This is not an official Verily product.
This repository contains code to perform cohort-level quality control checks on human genomic variants. Cloud technology is used to perform queries in parallel. For prior work, see Cloud-based interactive analytics for terabytes of genomic variants data.
Before running the queries yourself, you can see the results on a few public datasets:
- QC overview reports on DeepVariant Platinum Genomes data
- QC overview reports on Simons Genome Diversity Project data
- QC overview reports on 1000 Genomes data
- example ad hoc explorations of QC results
The queries in this repository assume that the VCFs were loaded to BigQuery using Variant Transforms with the MOVE_TO_CALLS merge strategy included.
Using the MOVE_TO_CALLS merge strategy will produce a core set of columns common to all tables created from VCFs and calls for the exact same (reference_name
, start_position
, end_position
, reference_bases
, and all alternate_bases
) grouped together in a single row.
We recommend loading single-sample VCFs into a "genome call table" and also the multisample VCF into a "multisample-variants table".

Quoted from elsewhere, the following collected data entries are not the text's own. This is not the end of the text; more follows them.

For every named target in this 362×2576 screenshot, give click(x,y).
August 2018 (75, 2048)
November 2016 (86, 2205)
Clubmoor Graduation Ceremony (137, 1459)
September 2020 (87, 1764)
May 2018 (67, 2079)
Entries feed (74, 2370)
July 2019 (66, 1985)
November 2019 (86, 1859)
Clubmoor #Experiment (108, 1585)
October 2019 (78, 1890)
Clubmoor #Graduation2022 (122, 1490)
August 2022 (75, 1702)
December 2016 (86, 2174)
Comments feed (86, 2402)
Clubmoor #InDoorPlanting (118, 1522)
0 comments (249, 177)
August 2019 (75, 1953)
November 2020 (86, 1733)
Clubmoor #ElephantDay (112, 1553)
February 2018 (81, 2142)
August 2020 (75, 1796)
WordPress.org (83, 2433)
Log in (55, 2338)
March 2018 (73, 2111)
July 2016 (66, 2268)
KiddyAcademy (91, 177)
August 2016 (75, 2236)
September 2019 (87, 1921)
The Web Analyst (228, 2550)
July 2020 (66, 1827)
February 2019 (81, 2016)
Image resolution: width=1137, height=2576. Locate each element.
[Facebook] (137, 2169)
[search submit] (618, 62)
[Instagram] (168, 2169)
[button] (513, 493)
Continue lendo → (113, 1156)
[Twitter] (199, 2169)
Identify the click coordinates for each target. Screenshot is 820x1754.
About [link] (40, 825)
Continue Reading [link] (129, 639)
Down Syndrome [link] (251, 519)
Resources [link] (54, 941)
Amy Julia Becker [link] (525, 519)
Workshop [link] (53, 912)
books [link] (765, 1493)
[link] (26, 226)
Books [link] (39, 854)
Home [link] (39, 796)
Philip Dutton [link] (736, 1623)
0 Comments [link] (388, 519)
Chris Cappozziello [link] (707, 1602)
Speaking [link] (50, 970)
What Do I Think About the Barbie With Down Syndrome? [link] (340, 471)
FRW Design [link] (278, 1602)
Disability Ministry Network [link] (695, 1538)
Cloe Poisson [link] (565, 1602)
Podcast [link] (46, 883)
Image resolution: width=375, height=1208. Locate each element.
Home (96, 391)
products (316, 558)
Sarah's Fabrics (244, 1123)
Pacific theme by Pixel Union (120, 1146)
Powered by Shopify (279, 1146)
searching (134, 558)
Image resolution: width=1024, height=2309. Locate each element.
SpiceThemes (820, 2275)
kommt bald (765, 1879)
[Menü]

If you do not have a multisample VCF, you could:
- use https://github.com/gatk-workflows/gatk4-germline-snps-indels#joint-discovery-gatk- to create one
- use https://github.com/verilylifesciences/joint-genotype to create one
- or skip the queries that require knowing how many samples match the reference such as Hardy-Weinberg Equilibrium
If your sample information does not already include ancestry, you can predict the ancestry for each genome using Genomic ancestry inference with deep learning.
Run the RMarkdown parameterized reports to get an overview of your data.
Drill down further on results by creating additional plots and/or performing additional queries. For example, these queries can be used from the context of Jupyter notebooks, and then additional queries or other queries can be used to further explain the results for a particular dataset.
The methods make use of:
- Standard SQL via BigQuery
- Apache Beam via Dataflow
- TensorFlow via Cloud Machine Learning Engine
Each technology has introductory material that may help you when working with the code in this repository.